INFORMATION PROVIDED:
===============

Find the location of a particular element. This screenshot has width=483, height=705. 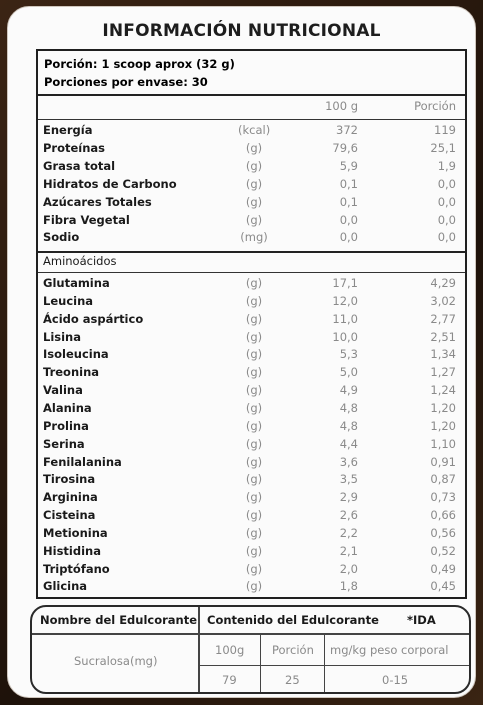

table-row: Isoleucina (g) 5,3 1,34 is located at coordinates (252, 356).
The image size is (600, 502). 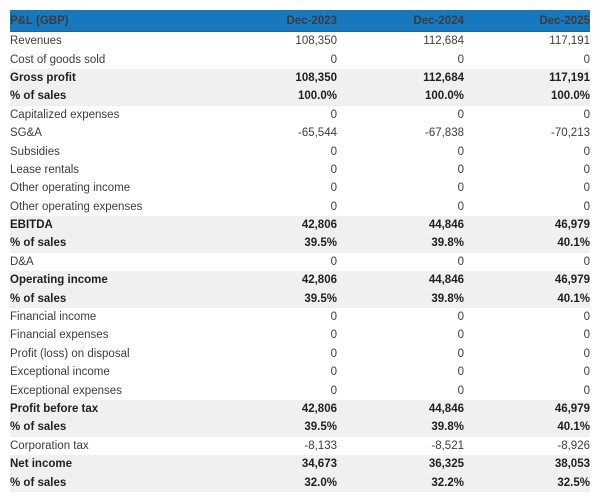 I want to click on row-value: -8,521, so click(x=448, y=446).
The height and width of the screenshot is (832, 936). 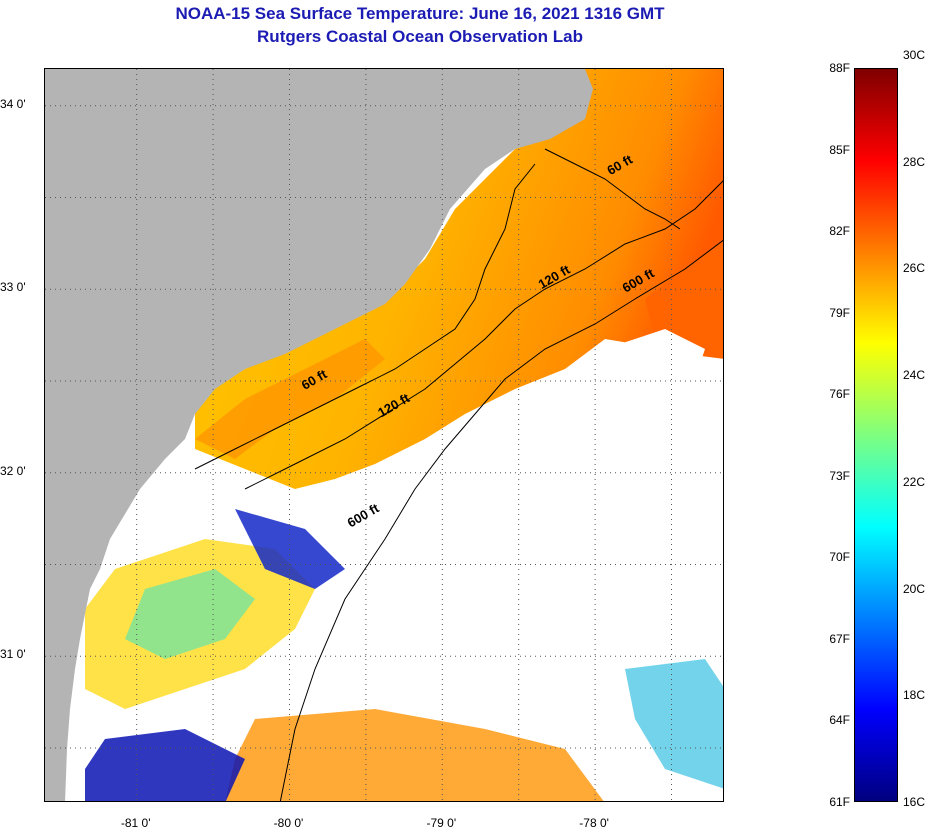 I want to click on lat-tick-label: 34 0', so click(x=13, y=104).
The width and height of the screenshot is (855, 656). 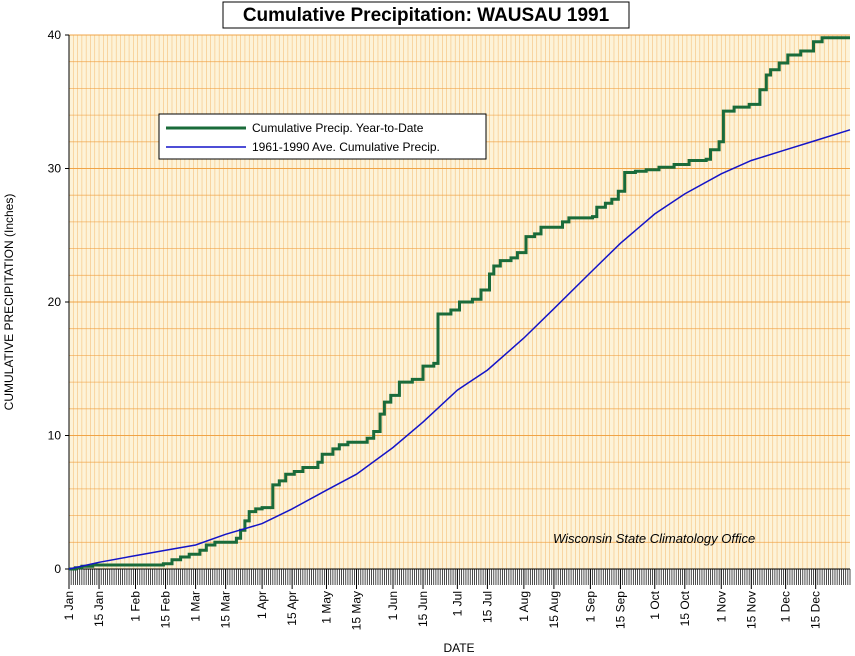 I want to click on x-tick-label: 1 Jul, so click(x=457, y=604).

===============

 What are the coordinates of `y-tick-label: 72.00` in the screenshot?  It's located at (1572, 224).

===============

Pull out every line in the rows above that contains the string "located". Case counts.

table-row: Isoleucina (g) 5,3 1,34 is located at coordinates (252, 356).
 What are the coordinates of `y-tick-label: 72.00` in the screenshot?  It's located at (1572, 224).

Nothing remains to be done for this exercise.